[Stored items]
=-=-=-=-=
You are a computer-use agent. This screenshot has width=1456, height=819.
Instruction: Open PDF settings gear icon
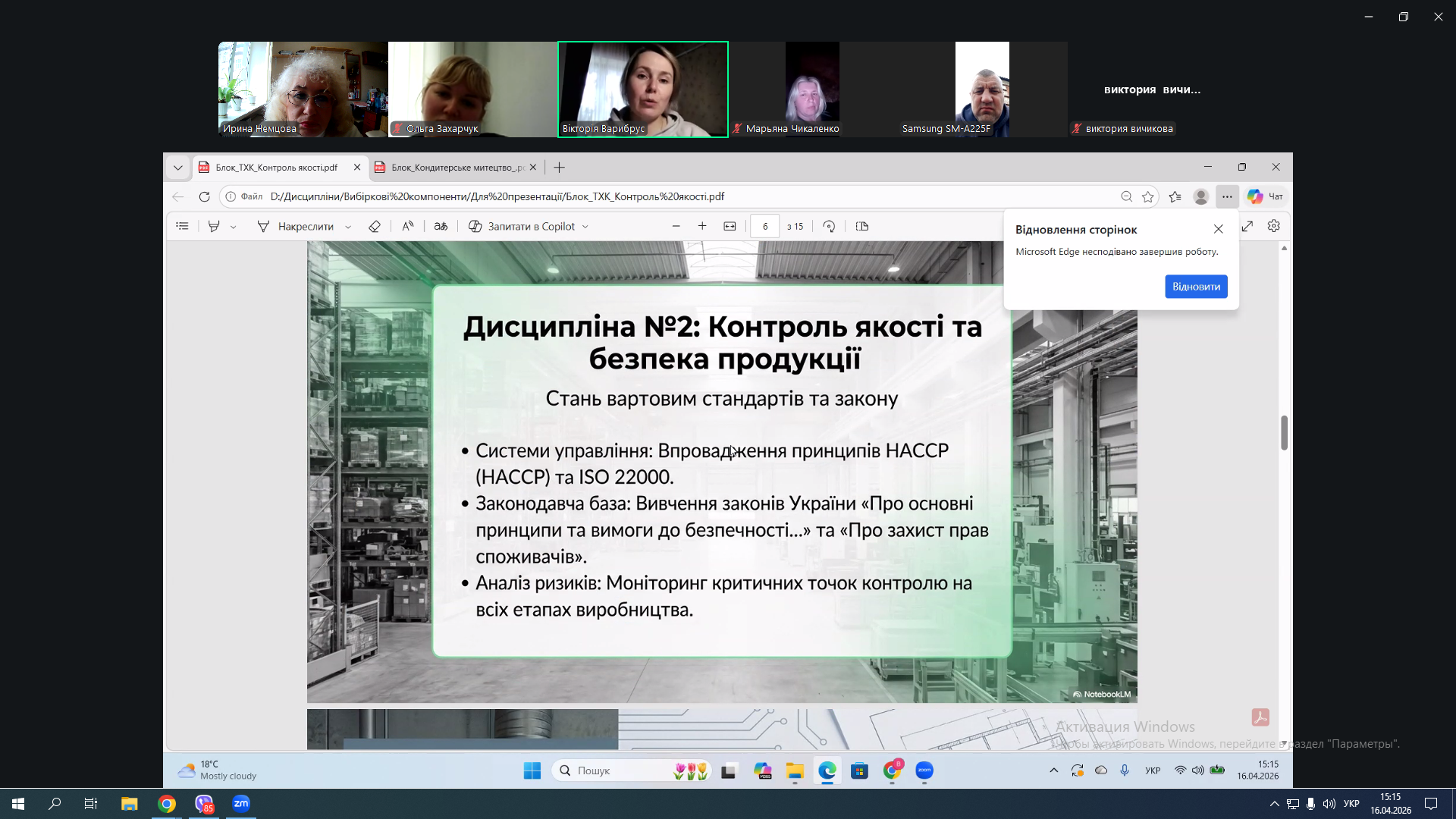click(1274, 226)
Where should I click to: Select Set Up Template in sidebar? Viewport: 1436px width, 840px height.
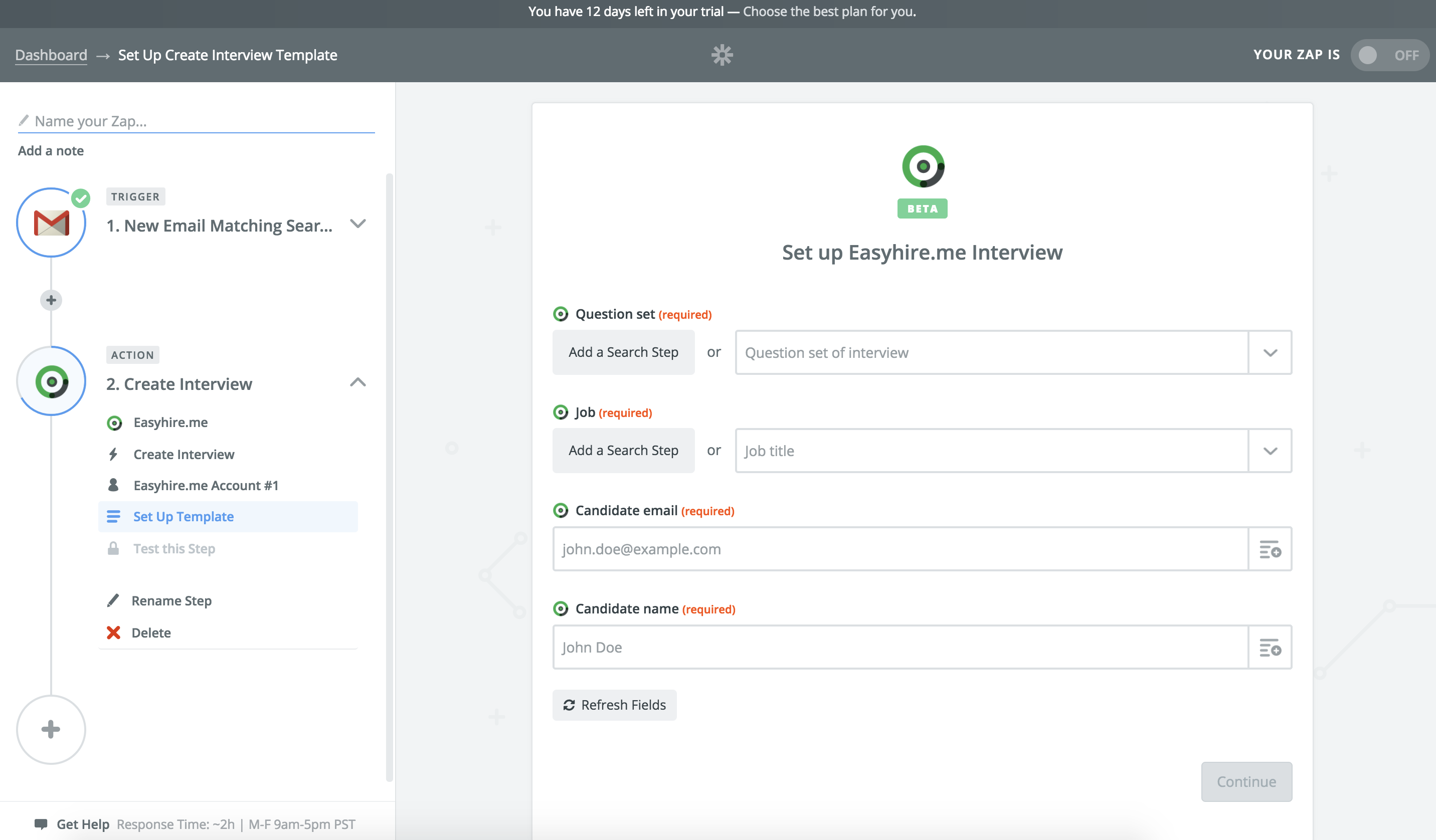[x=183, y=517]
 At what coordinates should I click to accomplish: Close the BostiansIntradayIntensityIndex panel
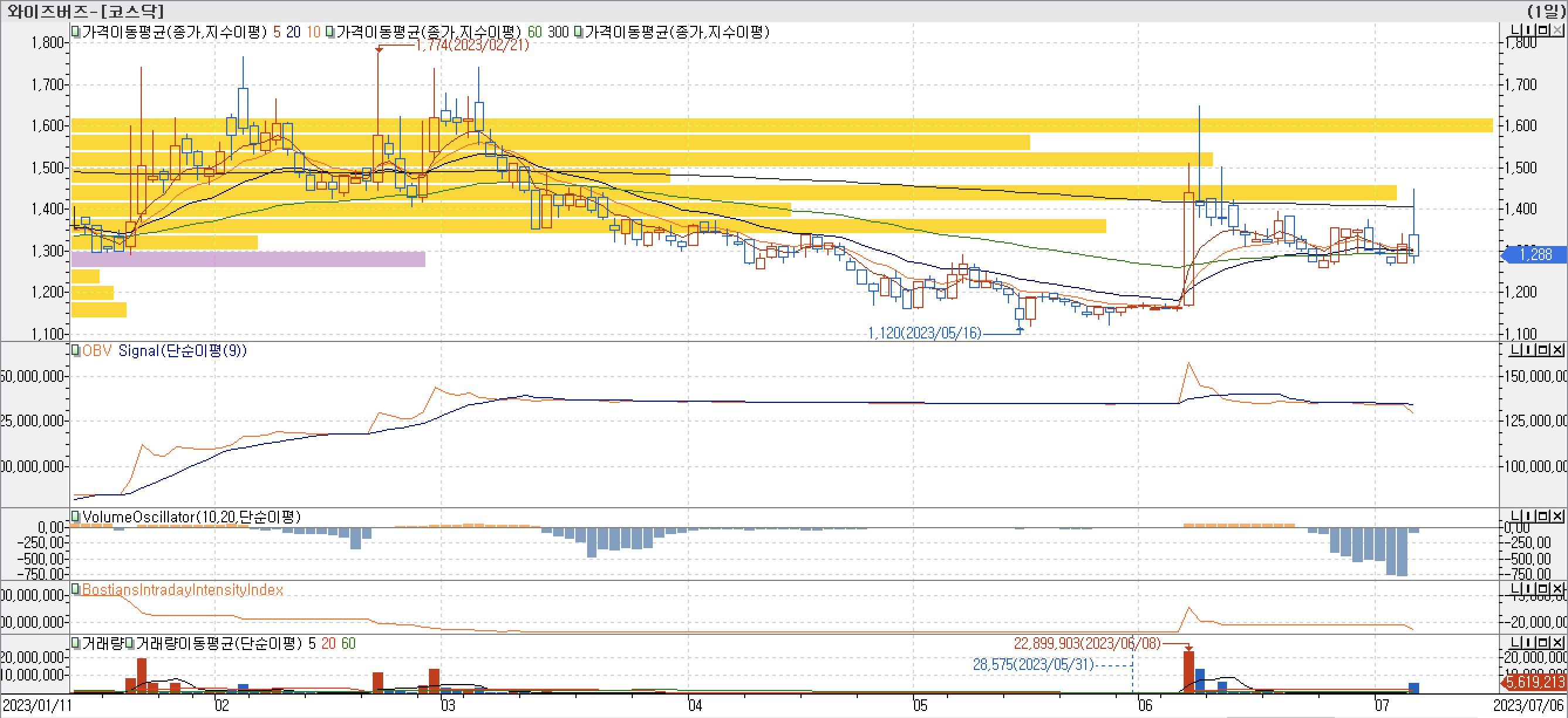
=-=-=-=-=
Please retype the lines from the one that contains "Instruction: Open PDF settings gear icon" through the final line of the data, both included, without any pictures.

WRITTEN ANSWER:
Instruction: Open PDF settings gear icon
click(1274, 226)
Where should I click to: Select Set Up Template in sidebar? Viewport: 1436px width, 840px height.
[x=183, y=517]
 At what coordinates should I click to accomplish: Close the BostiansIntradayIntensityIndex panel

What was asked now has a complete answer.